An evening frock can still be an adventure to the woman who realises that it is herself who really matters and who can make the most of her good points—this woman understands the philosophy of dress. What a personal interest we can take in the thing now—when we buy the stuff, see the result long before the scissors have even touched it—when we cut and drape and create and feel ourselves into the beauty of a new evening frock.
So that for all our informal parties and pictures and dances this summer, we can choose almost anything and wear it with confidence and dash. If you are sun-burned from the holidays, be careful that the colour enhances the golden brown of arms and back and that the cut shows no white strips or patches on shoulders.

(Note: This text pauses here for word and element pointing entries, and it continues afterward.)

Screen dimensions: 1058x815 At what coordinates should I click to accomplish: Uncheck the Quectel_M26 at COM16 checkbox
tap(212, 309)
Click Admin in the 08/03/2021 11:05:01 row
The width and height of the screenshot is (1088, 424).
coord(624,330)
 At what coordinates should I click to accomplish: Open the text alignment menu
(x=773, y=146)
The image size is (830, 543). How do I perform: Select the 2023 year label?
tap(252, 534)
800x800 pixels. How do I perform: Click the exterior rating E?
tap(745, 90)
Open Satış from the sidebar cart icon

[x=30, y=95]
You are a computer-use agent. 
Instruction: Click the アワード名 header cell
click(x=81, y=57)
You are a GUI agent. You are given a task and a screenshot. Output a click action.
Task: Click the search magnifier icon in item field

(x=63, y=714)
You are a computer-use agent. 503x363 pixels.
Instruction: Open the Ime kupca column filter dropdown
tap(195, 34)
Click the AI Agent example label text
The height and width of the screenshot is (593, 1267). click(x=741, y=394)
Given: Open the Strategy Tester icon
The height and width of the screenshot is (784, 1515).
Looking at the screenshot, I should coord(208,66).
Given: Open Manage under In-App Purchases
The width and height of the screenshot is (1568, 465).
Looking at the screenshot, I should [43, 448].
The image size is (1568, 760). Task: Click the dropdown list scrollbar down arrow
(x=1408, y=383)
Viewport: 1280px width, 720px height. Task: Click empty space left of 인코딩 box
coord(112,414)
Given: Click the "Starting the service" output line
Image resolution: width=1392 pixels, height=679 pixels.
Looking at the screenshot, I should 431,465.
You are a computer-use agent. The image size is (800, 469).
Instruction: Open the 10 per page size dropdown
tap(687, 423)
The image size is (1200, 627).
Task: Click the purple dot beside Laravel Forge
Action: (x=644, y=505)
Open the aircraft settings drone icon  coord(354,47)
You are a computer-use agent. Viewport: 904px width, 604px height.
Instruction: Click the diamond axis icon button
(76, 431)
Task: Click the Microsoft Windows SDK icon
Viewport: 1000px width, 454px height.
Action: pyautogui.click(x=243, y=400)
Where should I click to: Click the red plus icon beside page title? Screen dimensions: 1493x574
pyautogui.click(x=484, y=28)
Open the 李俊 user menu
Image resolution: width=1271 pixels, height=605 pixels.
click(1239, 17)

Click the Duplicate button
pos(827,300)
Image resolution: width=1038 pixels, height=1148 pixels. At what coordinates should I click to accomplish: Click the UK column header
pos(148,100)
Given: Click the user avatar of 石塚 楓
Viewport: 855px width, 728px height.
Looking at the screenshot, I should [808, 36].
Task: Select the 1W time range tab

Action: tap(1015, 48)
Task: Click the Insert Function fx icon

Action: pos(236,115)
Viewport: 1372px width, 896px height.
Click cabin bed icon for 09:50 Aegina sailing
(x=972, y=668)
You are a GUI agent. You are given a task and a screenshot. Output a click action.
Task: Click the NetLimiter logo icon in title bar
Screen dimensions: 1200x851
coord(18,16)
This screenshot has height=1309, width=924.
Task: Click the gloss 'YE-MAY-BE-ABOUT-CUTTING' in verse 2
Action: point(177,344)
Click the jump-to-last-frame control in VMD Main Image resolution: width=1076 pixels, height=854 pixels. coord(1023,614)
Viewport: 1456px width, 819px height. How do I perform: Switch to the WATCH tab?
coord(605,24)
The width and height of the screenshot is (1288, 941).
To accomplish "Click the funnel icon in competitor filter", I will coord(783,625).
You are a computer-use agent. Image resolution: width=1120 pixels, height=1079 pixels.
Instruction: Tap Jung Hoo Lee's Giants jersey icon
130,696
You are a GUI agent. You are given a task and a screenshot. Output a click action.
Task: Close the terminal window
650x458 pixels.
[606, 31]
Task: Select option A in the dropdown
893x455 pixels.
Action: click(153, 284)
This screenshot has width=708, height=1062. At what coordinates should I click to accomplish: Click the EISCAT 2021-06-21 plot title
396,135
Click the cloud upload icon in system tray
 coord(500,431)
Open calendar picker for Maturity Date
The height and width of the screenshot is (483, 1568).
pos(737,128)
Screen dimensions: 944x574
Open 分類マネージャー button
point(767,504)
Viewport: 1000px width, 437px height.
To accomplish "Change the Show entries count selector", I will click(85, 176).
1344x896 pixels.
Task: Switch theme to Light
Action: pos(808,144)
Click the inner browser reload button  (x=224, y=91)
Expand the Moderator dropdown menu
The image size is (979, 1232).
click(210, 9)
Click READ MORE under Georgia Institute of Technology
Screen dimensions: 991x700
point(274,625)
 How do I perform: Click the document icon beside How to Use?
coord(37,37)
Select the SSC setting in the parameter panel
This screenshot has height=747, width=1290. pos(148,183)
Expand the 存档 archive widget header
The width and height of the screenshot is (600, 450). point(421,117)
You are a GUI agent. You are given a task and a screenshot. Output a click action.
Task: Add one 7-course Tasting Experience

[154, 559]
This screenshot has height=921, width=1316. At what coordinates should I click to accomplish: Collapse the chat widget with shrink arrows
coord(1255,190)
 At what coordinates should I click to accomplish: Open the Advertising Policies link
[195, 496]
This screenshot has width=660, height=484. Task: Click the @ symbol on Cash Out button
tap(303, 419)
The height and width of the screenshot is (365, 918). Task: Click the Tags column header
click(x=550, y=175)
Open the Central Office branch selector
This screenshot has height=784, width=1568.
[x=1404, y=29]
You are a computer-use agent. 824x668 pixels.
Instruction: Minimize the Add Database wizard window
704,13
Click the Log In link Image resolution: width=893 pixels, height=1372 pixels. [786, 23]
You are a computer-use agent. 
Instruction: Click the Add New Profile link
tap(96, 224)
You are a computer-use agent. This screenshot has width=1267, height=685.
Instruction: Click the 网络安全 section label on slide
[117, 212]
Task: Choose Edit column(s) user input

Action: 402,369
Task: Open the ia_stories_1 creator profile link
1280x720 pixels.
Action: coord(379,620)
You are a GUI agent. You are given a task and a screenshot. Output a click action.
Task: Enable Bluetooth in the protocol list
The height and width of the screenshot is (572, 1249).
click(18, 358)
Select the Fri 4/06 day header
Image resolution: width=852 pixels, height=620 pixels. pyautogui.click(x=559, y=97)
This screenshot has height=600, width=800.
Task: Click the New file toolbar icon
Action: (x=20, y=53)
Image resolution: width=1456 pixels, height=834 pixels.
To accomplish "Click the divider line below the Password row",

Let your evening frock be vivid—there are innumerable very cheap materials for you, and patterns now are excellent. I saw a dark girl the other right in scarlet cotton crepe, with bare brown ankles, and round her dusky head lay a wreath of crimson poppies—entrancing.
Flowers are very much in vogue, as necklets, and even shoulder-bands. Nearly all evening frocks have tiny puffed sleeves and graceful frilled skirts—1933, but with tremendous differences, eloquent of woman's emancipation, freedom and progress. See what you can do with a few yards of voile, gingham, crepe or print—you will be surprised.